• **Task brief**:
Your answer should be the line containing "Contactez-nous (451, 1899)" and every line after it to the end of the records below, word for word.

Stored items from a collection:
━━━━

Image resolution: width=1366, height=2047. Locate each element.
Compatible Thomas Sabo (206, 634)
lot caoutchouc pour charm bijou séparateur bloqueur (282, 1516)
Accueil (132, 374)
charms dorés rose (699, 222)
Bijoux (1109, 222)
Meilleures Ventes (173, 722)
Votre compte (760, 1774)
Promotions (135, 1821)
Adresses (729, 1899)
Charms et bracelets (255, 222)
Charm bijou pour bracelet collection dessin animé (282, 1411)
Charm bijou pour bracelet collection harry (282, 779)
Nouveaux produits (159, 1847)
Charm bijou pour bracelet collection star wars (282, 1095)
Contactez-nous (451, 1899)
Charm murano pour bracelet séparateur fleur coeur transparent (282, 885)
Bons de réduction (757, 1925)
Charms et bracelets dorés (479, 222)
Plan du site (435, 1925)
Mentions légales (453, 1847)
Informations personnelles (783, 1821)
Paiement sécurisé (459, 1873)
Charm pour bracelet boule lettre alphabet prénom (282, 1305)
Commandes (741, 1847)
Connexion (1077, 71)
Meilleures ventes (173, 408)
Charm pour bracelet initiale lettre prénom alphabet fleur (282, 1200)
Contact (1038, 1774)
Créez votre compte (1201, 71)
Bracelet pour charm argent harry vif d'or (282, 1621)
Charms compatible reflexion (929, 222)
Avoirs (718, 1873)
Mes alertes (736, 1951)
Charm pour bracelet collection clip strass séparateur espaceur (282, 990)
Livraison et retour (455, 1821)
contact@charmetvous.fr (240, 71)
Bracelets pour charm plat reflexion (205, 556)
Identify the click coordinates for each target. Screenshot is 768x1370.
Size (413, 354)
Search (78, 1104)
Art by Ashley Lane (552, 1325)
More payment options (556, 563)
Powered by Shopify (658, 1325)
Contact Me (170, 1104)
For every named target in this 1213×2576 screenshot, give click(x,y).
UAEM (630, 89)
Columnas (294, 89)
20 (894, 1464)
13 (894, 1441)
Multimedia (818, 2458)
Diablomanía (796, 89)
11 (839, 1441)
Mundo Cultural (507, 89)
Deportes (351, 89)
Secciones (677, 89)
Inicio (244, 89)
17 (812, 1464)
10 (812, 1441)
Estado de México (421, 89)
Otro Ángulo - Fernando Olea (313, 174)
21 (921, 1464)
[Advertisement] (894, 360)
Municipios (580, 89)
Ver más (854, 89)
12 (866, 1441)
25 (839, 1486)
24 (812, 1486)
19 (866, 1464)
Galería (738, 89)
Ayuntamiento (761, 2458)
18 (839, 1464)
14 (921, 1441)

━━━━

• **Completed task**:
Contactez-nous (451, 1899)
Charm murano pour bracelet séparateur fleur coeur transparent (282, 885)
Bons de réduction (757, 1925)
Charms et bracelets dorés (479, 222)
Plan du site (435, 1925)
Mentions légales (453, 1847)
Informations personnelles (783, 1821)
Paiement sécurisé (459, 1873)
Charm pour bracelet boule lettre alphabet prénom (282, 1305)
Commandes (741, 1847)
Connexion (1077, 71)
Meilleures ventes (173, 408)
Charm pour bracelet initiale lettre prénom alphabet fleur (282, 1200)
Contact (1038, 1774)
Créez votre compte (1201, 71)
Bracelet pour charm argent harry vif d'or (282, 1621)
Charms compatible reflexion (929, 222)
Avoirs (718, 1873)
Mes alertes (736, 1951)
Charm pour bracelet collection clip strass séparateur espaceur (282, 990)
Livraison et retour (455, 1821)
contact@charmetvous.fr (240, 71)
Bracelets pour charm plat reflexion (205, 556)
Identify the click coordinates for each target. Screenshot is 768x1370.
Size (413, 354)
Search (78, 1104)
Art by Ashley Lane (552, 1325)
More payment options (556, 563)
Powered by Shopify (658, 1325)
Contact Me (170, 1104)
For every named target in this 1213×2576 screenshot, give click(x,y).
UAEM (630, 89)
Columnas (294, 89)
20 (894, 1464)
13 (894, 1441)
Multimedia (818, 2458)
Diablomanía (796, 89)
11 (839, 1441)
Mundo Cultural (507, 89)
Deportes (351, 89)
Secciones (677, 89)
Inicio (244, 89)
17 (812, 1464)
10 (812, 1441)
Estado de México (421, 89)
Otro Ángulo - Fernando Olea (313, 174)
21 (921, 1464)
[Advertisement] (894, 360)
Municipios (580, 89)
Ver más (854, 89)
12 (866, 1441)
25 (839, 1486)
24 (812, 1486)
19 (866, 1464)
Galería (738, 89)
Ayuntamiento (761, 2458)
18 (839, 1464)
14 (921, 1441)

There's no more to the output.